*** Source extract ***
Given the personnel, which also include stars Norbert Leo Butz, Kate Baldwin and Bobby Steggert, there was a fair amount of anticipation for this production, particularly since it is one of the only new musicals with actual new music to hit Broadway this fall.
Sadly, Big Fish didn't make a big splash. Reviews were lukewarm nearly across the board, most noting that the show — all about the grandly embroidered fantasies of the past told by the dying hero, Edward Bloom — lacked a certain magic.
"For a show that celebrates tall tales, Big Fish feels curiously stunted," stated the Times. Said Newsday, "it's crushing to realize, early on, that this gentle, sincere, beautiful-looking show is deadly dull. Author John August, who also wrote the screenplay, strings sentimentality and hackneyed picaresque escapades together as if they were equivalent balls on a string."
Variety, which was more positive, admitted that set designer Julian Crouch and costume designer William Ivey Long provided plenty of razzle-dazzle. But "The main thing missing from this show — and might have taken the edge off its unlikable hero and unpalatable message — is the mystical sensibility that flavors Southern storytelling. Although supposedly set in Alabama, there's not a hint here, musical or otherwise, of the traditional magic found in regional folktales. The kind of magic that might transform a selfish character like Edward Bloom into the hero of his own dreams."
More than anything else, the score was faulted, and Lippa came in for a critical drubbing. "I couldn't get past fundamental problems with the source material," wrote The Hollywood Reporter. "While the lyrics are more literal than imaginative, not to mention doused in Hallmark syrup, Lippa's score is better than his last show, The Addams Family."
*** End of Source extract ***
*** Data extract ***
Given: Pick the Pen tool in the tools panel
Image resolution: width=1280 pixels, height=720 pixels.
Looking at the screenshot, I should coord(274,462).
*** End of Data extract ***
## Tasks for this exercise:
A) In the Big Fish passage, which earlier Lippa show does The Hollywood Reporter compare his score to?
B) Reproduce the Big Fish passage word for word from "Given the personnel, which" to "Broadway this fall.".
The listing is not needed for this work.

## Answers in order:
A) The Addams Family.

B)
Given the personnel, which also include stars Norbert Leo Butz, Kate Baldwin and Bobby Steggert, there was a fair amount of anticipation for this production, particularly since it is one of the only new musicals with actual new music to hit Broadway this fall.